Dans ces conditions, on ne voit pas que les autorités cantonales se sont
écartées arbitrairement des faits contenus dans l'acte d'accusation en retenant
que le recourant avait commis les actes reprochés alors qu'il faisait l'objet
de procédures de poursuites, sans toutefois préciser quand les actes de défaut
de biens avaient été délivrés aux créanciers (cf. jugement attaqué p. 8 : "dans
le cadre de ces procédures de poursuites, des actes de défaut de biens ont été
délivrés aux créanciers").

Le recourant se plaint en vain de l'insuffisance de l'acte d'accusation. Ce
dernier détaille en effet clairement les actes reprochés et contient tous les
éléments objectifs de l'infraction envisagée par le ministère public. L'absence
de chronologie précise n'a pas empêché le recourant de comprendre sur quoi
portait l'accusation et de préparer utilement sa défense. Le principe de
l'accusation n'a par conséquent pas été violé.

3. 
Le recourant nie la réalisation des éléments objectifs de l'infraction. Il
allègue en substance que le débiteur n'a pas une obligation de renseigner
"permanente" tant que dure la procédure, l'art. 91 LP étant strictement limité
aux interrogatoires de l'office.

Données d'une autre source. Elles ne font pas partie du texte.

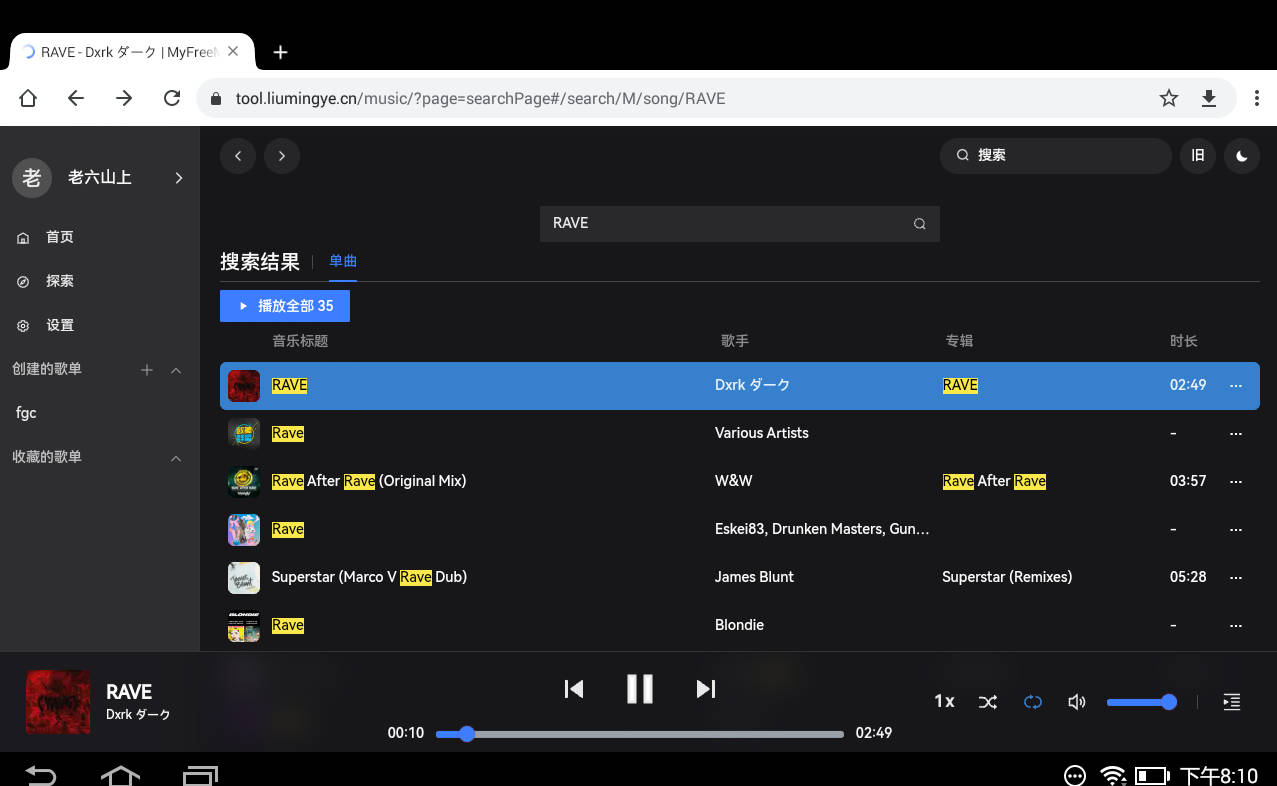The width and height of the screenshot is (1277, 786).
Task: Mute the player volume speaker icon
Action: coord(1077,702)
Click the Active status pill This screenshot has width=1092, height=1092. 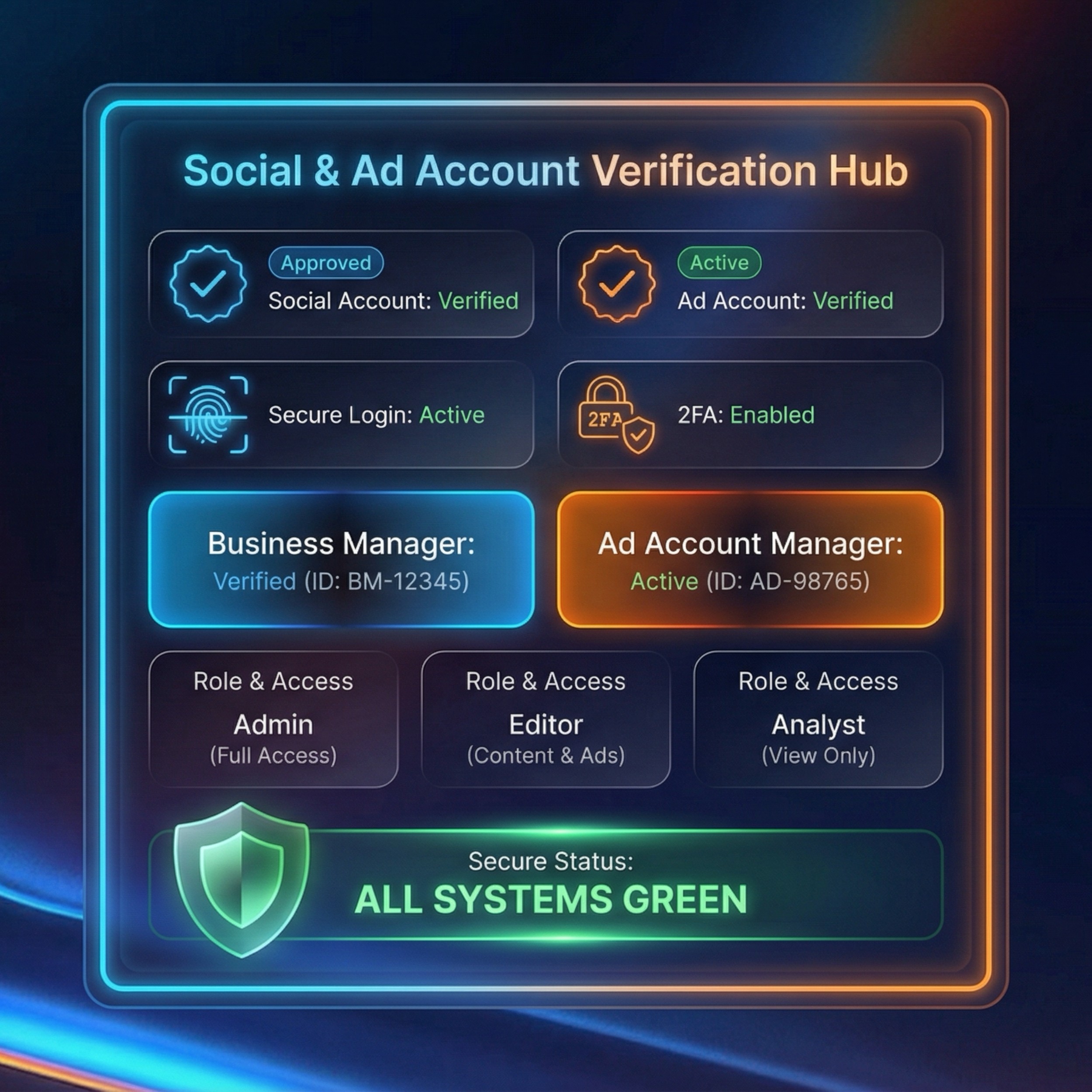[x=719, y=263]
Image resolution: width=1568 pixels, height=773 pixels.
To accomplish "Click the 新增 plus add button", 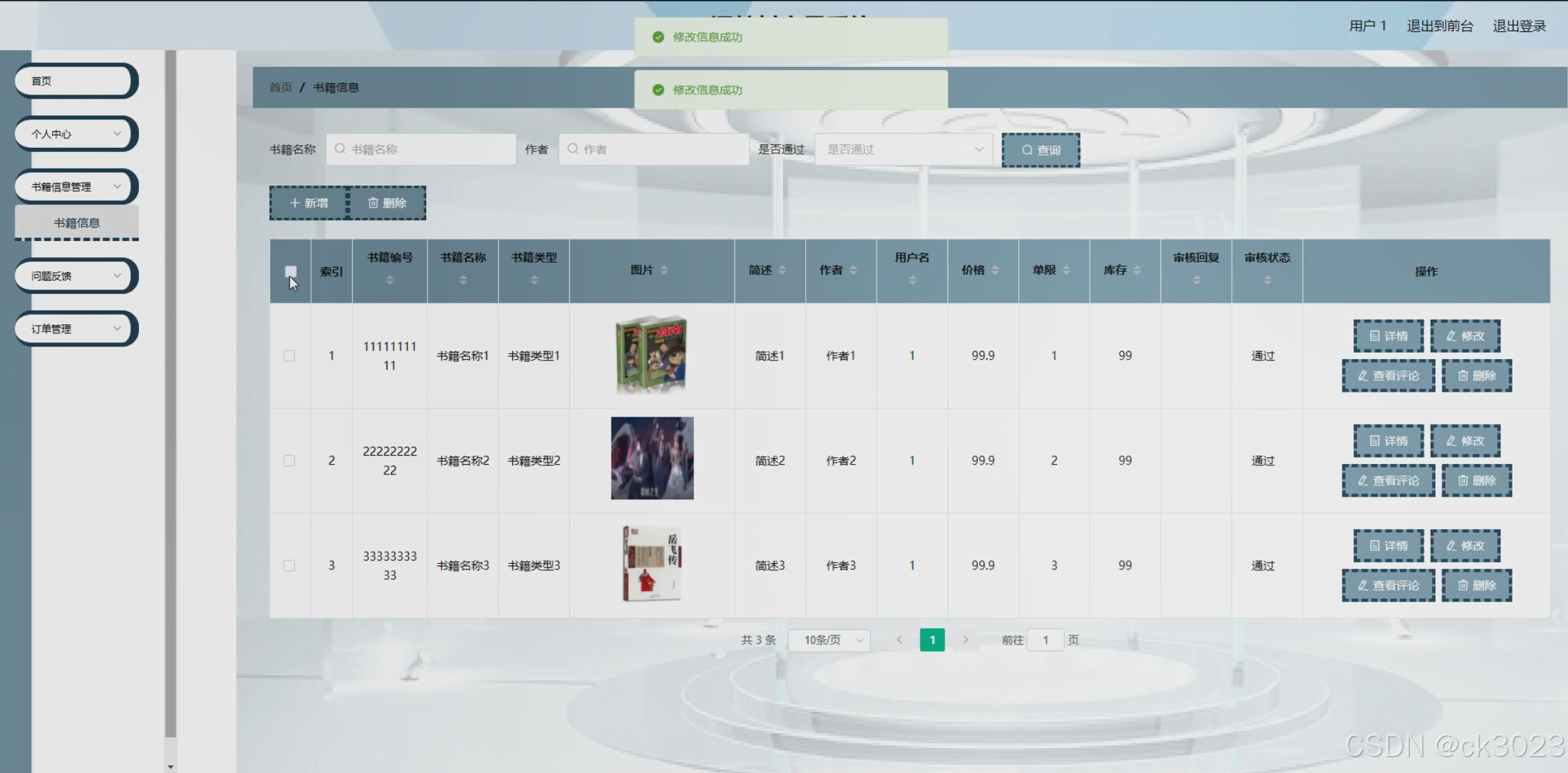I will point(308,203).
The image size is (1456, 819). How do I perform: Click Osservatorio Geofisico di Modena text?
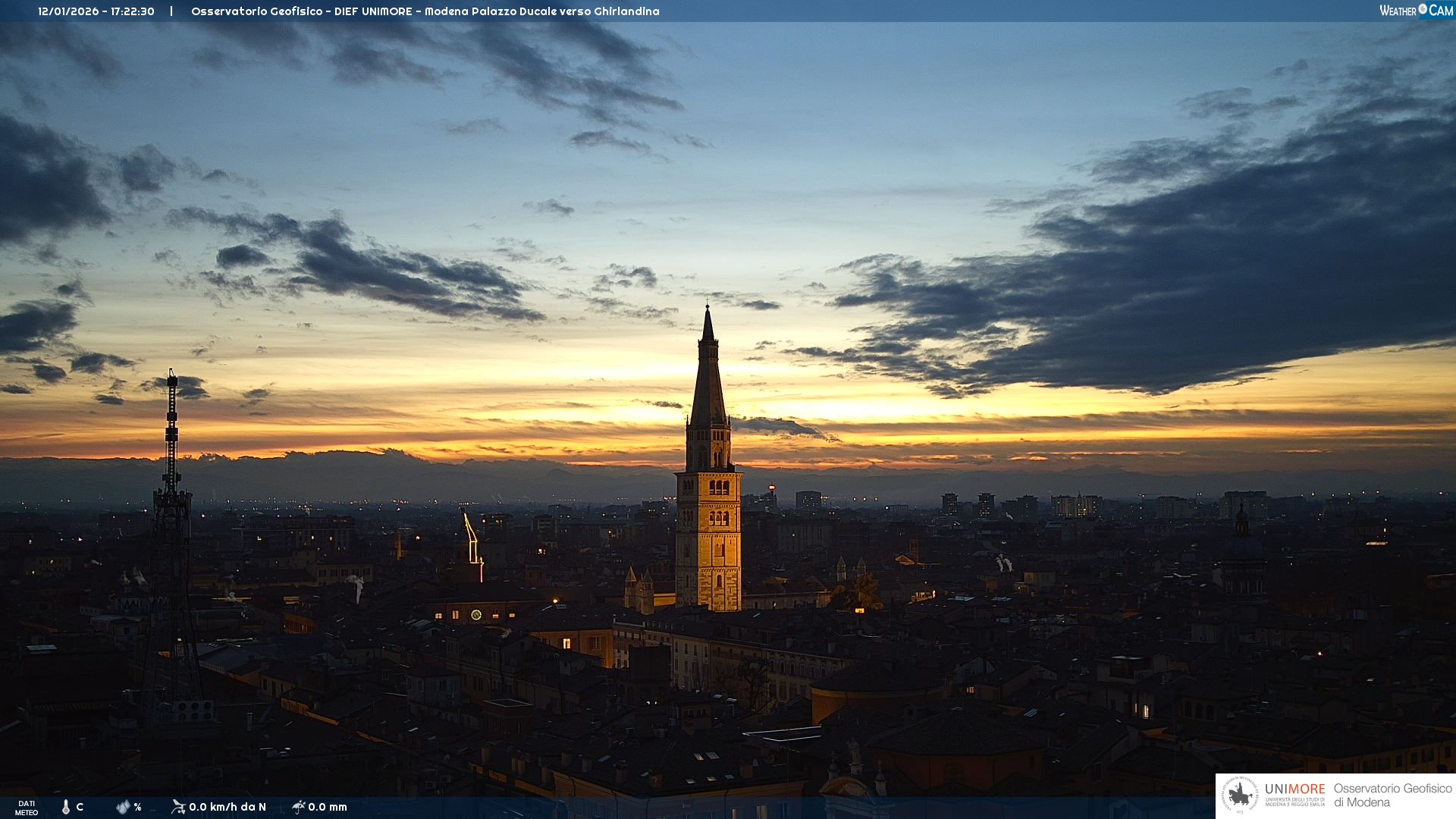point(1392,795)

On ne peut dès lors lui reprocher une
quelconque dissimulation.

Il n'est pas contesté que le recourant a reçu de la part de la société
A.________ SA, à titre de commissions et d'avances sur commissions, 175'000 EUR
le 16 mai 2008 ainsi que 130'000 fr. et 210'000 EUR en juin et juillet 2008.
Par le biais de B.________ SA, il a également reçu 100'000 fr. le 26 juin 2008.
Bien que les dates précises des auditions devant l'office des poursuites n'ont
pas été déterminées, des procès-verbaux ont été dressés entre le 18 juin 2007
et le 11 décembre 2008. Il ne fait dès lors aucun doute qu'en omettant de
mentionner les commissions précitées, le recourant a dissimulé des valeurs
patrimoniales au préposé de l'office qui l'interrogeait dans le cadre des
poursuites ouvertes contre lui. Il en est de même pour les montants versés par
B.________ SA à l'institut de leasing pour la mise à sa disposition exclusive
d'un véhicule; ces montants constituent un revenu caché que le recourant aurait
dû déclarer à l'office des poursuites dans le cadre des auditions.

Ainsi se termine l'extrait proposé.